Book Review – The Die-Fi Experiment by M.R. Tapia

die-fi

This gritty and terrifying novella is short on pages but definitely packs one meaty, gore-soaked punch. It took me little to no time to sail through it, and this was all down to the fast-paced and bloody action.

It can be difficult to portray backstories in novellas, and especially tricky to make the reader care about the plight of the protagonists; but M.R. Tapia manages both of these effortlessly.

The plot is simple; two newlyweds are the stars of a Japanese Reality TV version of Saw, with pain and suffering the name of the game. They are put through violent tasks by evil hosts while the world watches on with their smartphones and tablets. Instead of the stomach-churning games causing the police to be called, the fans and viewers simply lap it up. There are Likes and Thumbs-Ups aplenty.

I’m not an expert on Japanese culture and TV, but I’ve seen a few clips and realise that there is something pretty extreme and un-Western-world about their content. However, the show in question, The Die-Fi Experiment, goes beyond anything that would actually be broadcast (I think!).

The violence is brutal and bloody, the terrors realistic and shocking. But this isn’t just a bloodfest of depravity from beginning to end.

What the story does fantastically is switch between the now, where our main man writhes in agony, strapped to a chair while his wife is tortured in front of the world; and the then, telling of how the two met, and their plans of a shotgun wedding after a shocking personal situation befalls them.

I really got a sense of how much this guy worshipped his wife. As he says many times, he’d die for her. In only a few pages you get the sense that this couple are ‘real’ and as I mentioned earlier, this really has you on their side right from the off. Of course, a horror story with no sympathetic characters falls very short, so here the horrors are all the more creepy and squirm-inducing.

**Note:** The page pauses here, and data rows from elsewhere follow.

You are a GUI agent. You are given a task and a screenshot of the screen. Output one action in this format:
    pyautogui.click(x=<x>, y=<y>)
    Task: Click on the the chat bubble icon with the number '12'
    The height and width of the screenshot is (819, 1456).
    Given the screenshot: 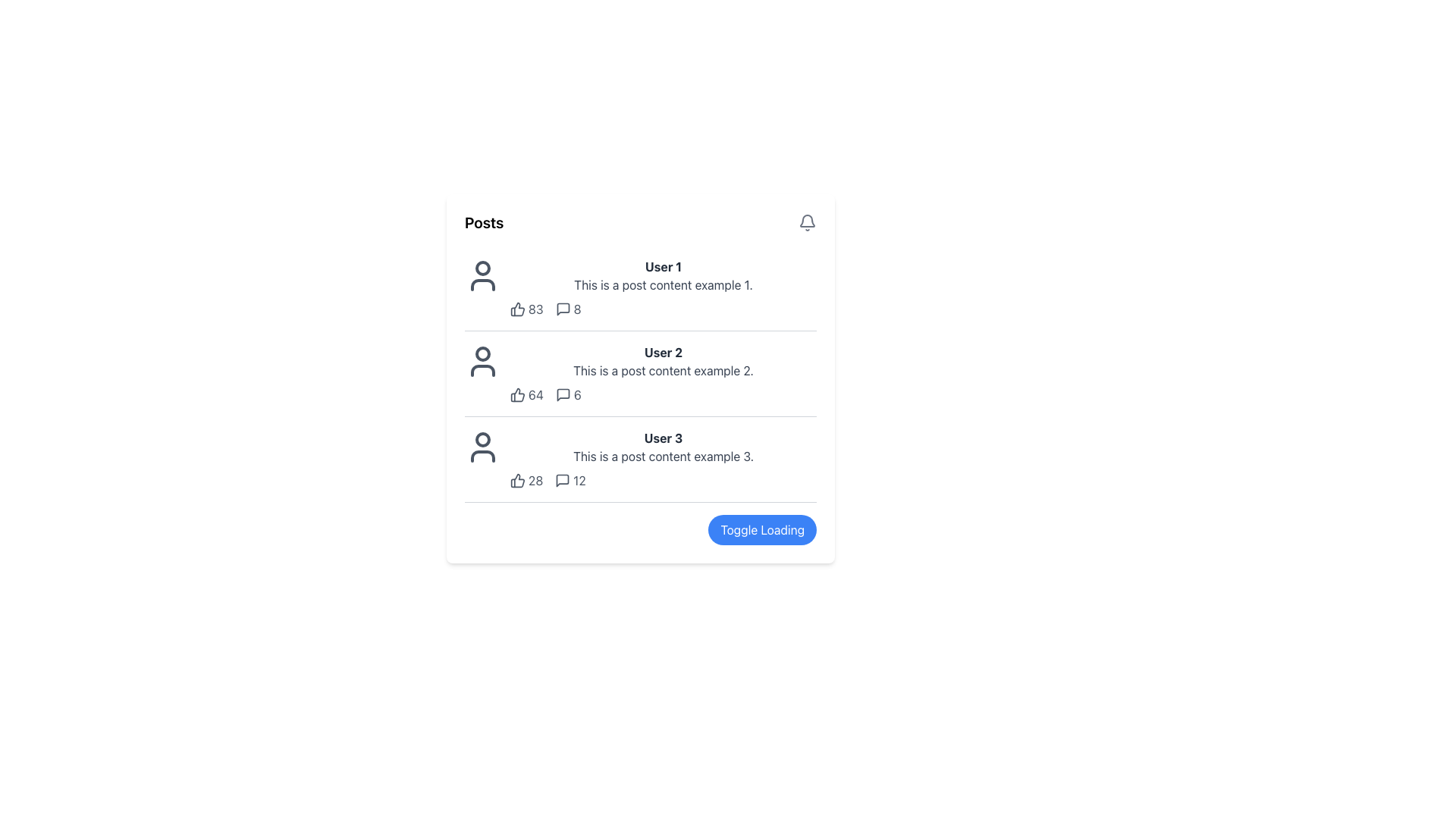 What is the action you would take?
    pyautogui.click(x=570, y=480)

I read Sugar Skulls last year and in my review commented how M.R. Tapia’s writing style reminded me of the derisory view of modern life evident in Chuck Palahniuk’s work. Well I’m pleased to say that I got that impression from this book, too. The constant references to the plague that is social media add to the theme of Reality TV and, as is said, We, the human race, are only as strong as our Wi Fi signal.

It’s clever, as although the main character talks of his hatred of this world of virtual friends and hashtags and likes, he still maintains their use, much like many of us who would agree with these views, only to then Tweet our grievances about this epidemic.

If you want shocking torture with a sensitive side, then look no further than the brutal, bloody Die-Fi Experiment.